I recently participated on a panel discussion at the Osney Media’s Client Reporting Conference in London that was chaired by Peter Bambrough a management consultant at Citisoft. The topic for the panel was “Data Management: The Critical Issues”, and on the panel I was joined by:
- Philip Keeler, Head of Operations IT, Hermes Fund Investors Ltd
- Bob Simon, Senior Director of Business Development, CorrectNet
The first question that was presented to the panel was “Why do data management projects go wrong?”
My own view point here is that projects I have seen fail were nearly all down to a lack of clear data governance, stewardship and generally poor communication. In order for a data management project to work there has to be a common understanding of the issues at play. Communication is key here, especially between the middle and back office – all teams have to be speaking the same language. Another issue that the data management projects face is the lack of understanding from senior management. As Philip Keeler of Hermes said, “there needs to be a holistic view within the company, senior managers need to be aware of the issues and the implementation processes involved”.
Also when implementing a data management project is it important to break down the project into manageable chunks, make realistic deadlines and achievable goals, this in turn will reduce the risk and make the project less likely to fail.

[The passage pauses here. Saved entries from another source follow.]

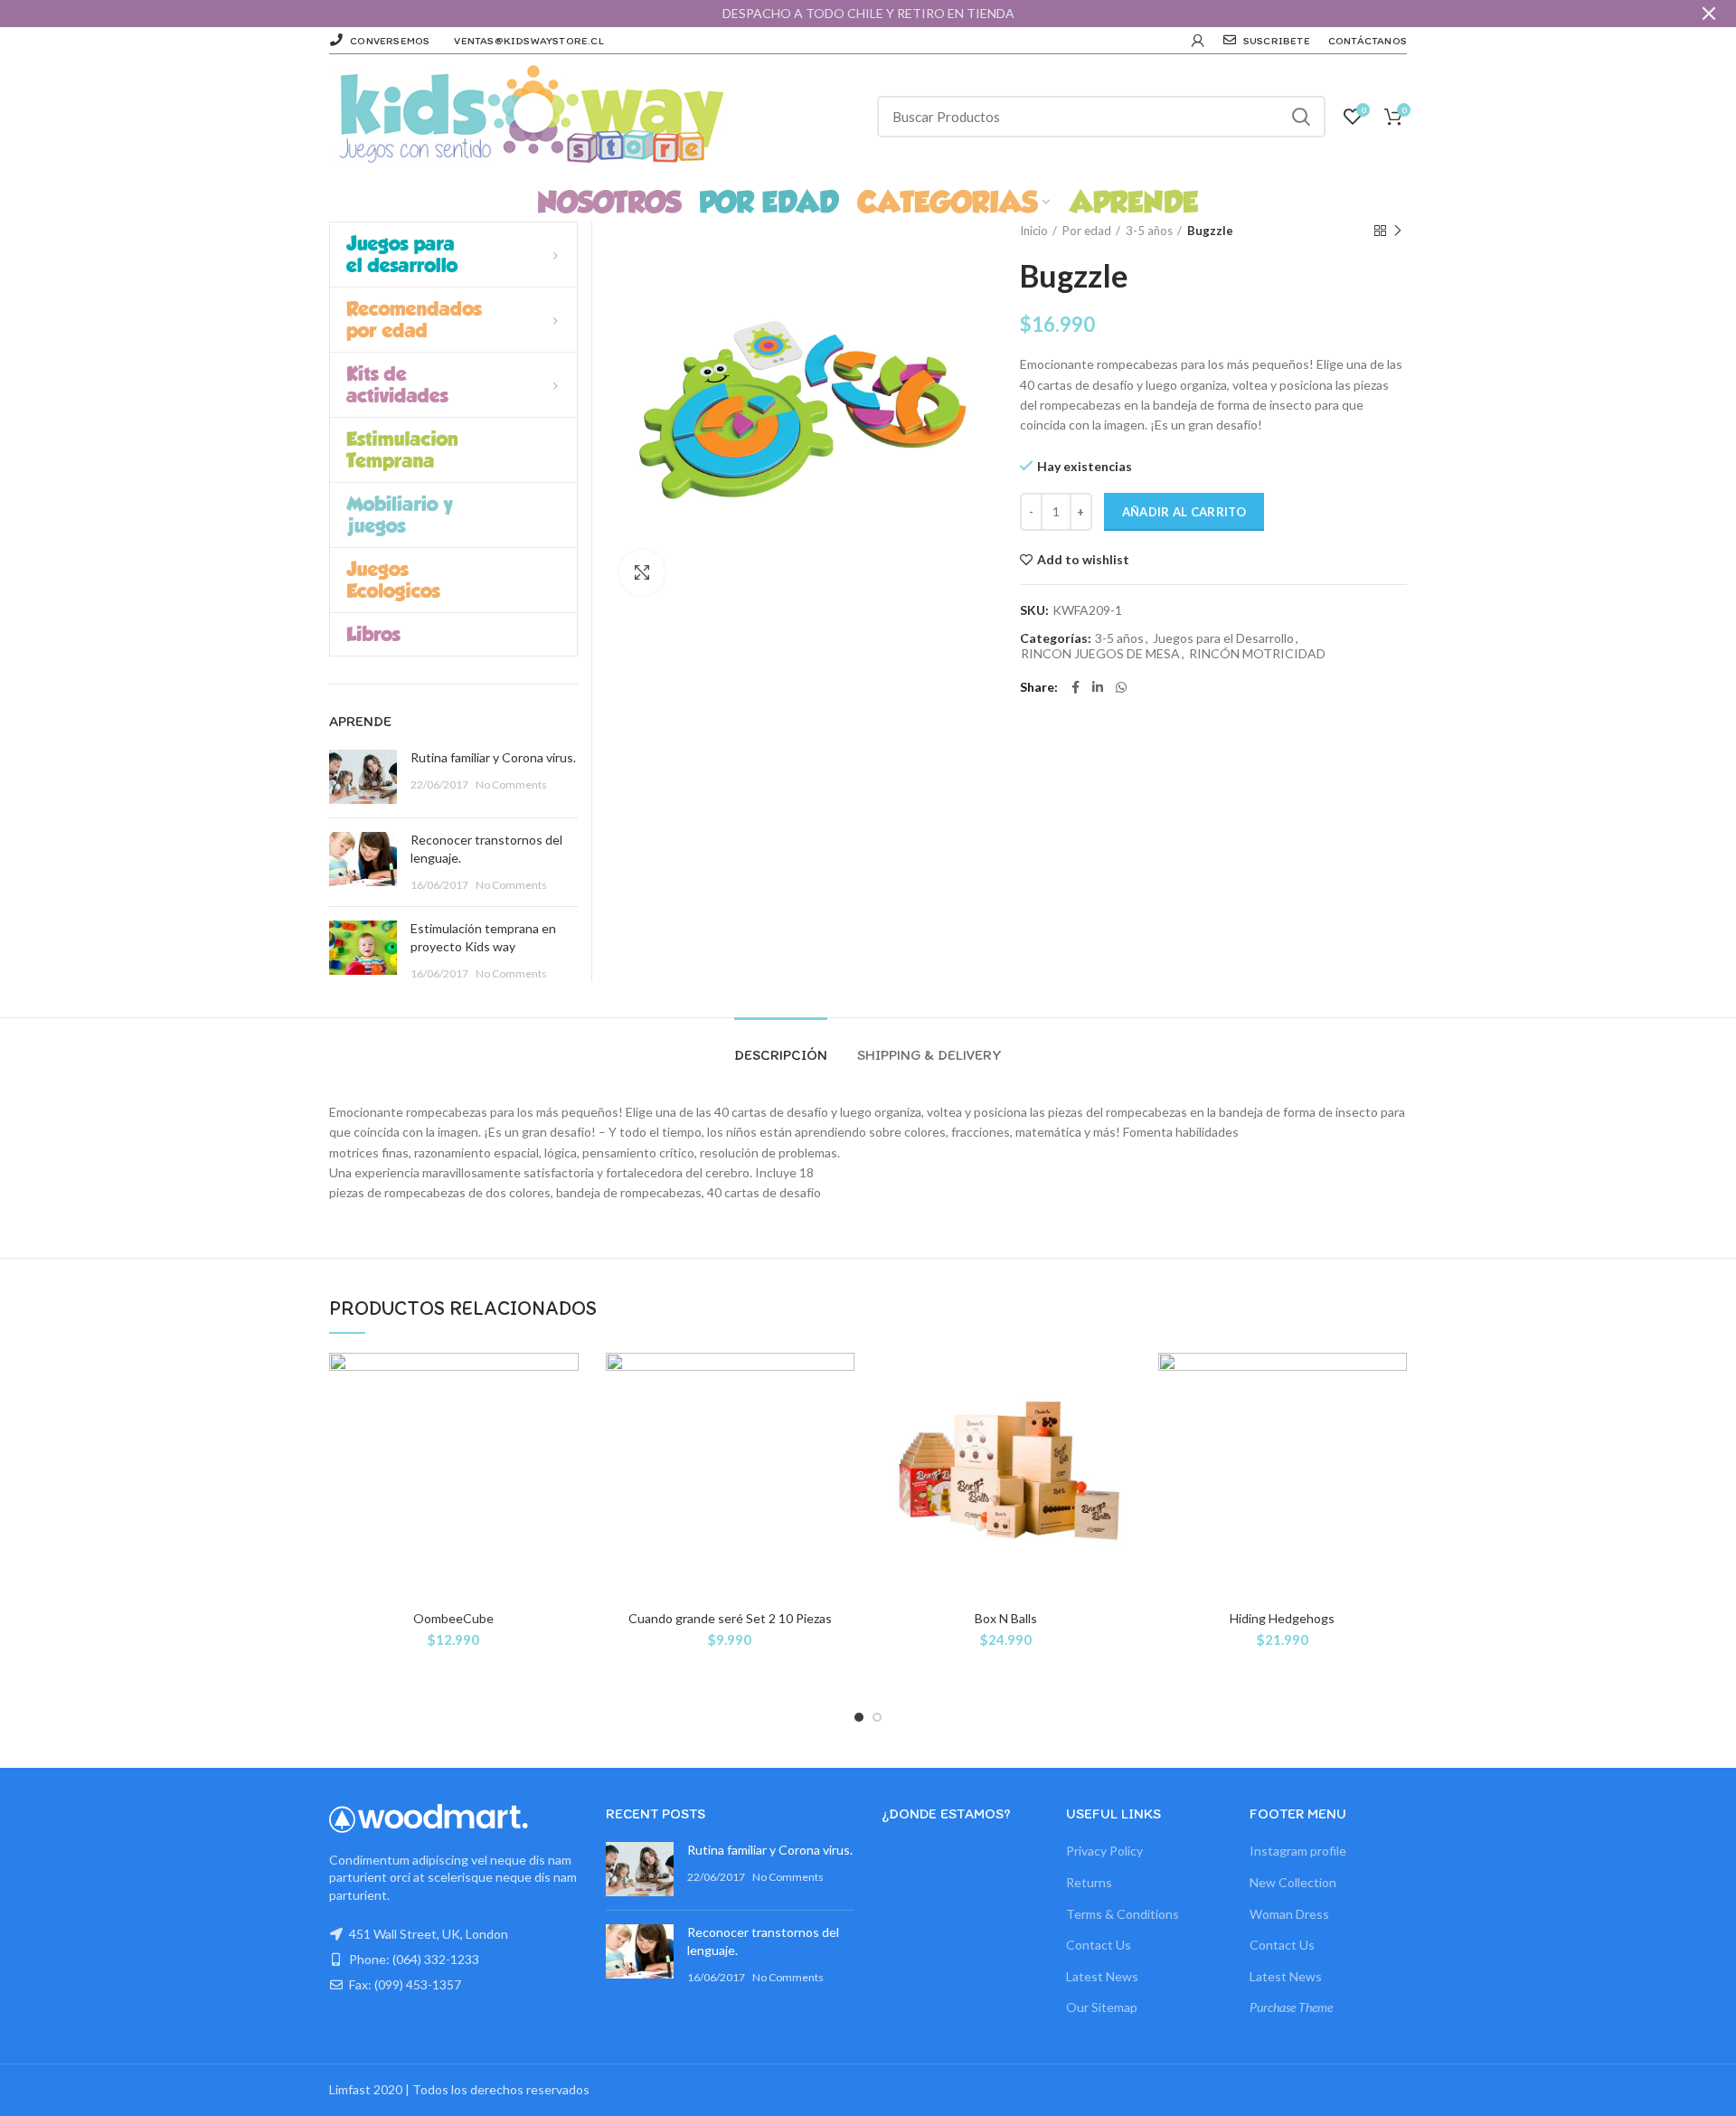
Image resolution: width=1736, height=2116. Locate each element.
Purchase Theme (1291, 2007)
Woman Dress (1289, 1914)
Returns (1089, 1882)
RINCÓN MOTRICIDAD (1257, 654)
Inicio (1034, 230)
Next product (1398, 231)
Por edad (1086, 230)
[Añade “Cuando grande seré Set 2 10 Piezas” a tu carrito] (840, 1423)
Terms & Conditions (1122, 1914)
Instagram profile (1298, 1850)
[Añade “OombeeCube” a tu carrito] (565, 1423)
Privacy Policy (1104, 1850)
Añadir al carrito (1184, 512)
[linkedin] (1097, 687)
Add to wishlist (1083, 559)
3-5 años (1149, 230)
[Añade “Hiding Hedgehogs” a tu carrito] (1393, 1423)
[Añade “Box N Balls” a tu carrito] (1117, 1423)
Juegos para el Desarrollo (1223, 638)
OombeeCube (453, 1618)
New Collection (1293, 1882)
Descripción (780, 1054)
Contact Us (1098, 1944)
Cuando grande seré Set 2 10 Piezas (730, 1618)
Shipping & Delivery (929, 1054)
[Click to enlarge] (642, 572)
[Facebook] (1075, 687)
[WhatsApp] (1121, 687)
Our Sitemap (1101, 2007)
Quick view (565, 1463)
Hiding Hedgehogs (1282, 1618)
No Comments (511, 784)
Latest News (1102, 1976)
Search (1301, 116)
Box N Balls (1006, 1618)
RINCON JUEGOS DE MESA (1100, 654)
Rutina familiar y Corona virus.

Some of the interesting points that came out of the discussion with respect to running successful data management projects were:
- Silo approach is only helpful if you have complete view of the landscape
- Warehouse approach to everything is always going to lead to failure as they take too long to implement and the landscape invariably changes before the project finishes
- Better model may to have data warehouses feeding data hubs, from which business unit ‘fit-for-purpose’ data marts are published
- Communication both top-down and bottom-up is critical
- Senior management buy-in to project is essential
- Multi-tiered stewardship
- Governance and stewardship operating hand-in-hand
- Clear understanding of current cost exposure versus the new target state
Another question put to the panel was in relation to getting the right people to work with the data – who are the right people? We know that it is not a job for marketing departments or indeed asset managers. Organizations need to avoid the “Just in Time” data management operating model where a team of client reporting or marketing execs scrub and cleanse the data just prior to publication. This is a critical job and the right people need to be there to ensure that it is being carried out correctly. So who are the right people for the role? It was agreed unanimously that you need to adopt a multi-tiered approach to stewardship – you need stewards operating at the data source level – data analysts – that are comfortable dealing with the low level source oriented quality issues, you need product specialists that are comfortable looking at the data from a product/strategy perspective and you need business analysts working in the front-line teams (client reporting / sales / marketing) that are comfortable looking at the data from a reporting / presentation perspective.
The general consensus among the panel was that communication, understanding the data issues and ensuring the correct people are managing the data are all important elements in the fight against combating data management issues.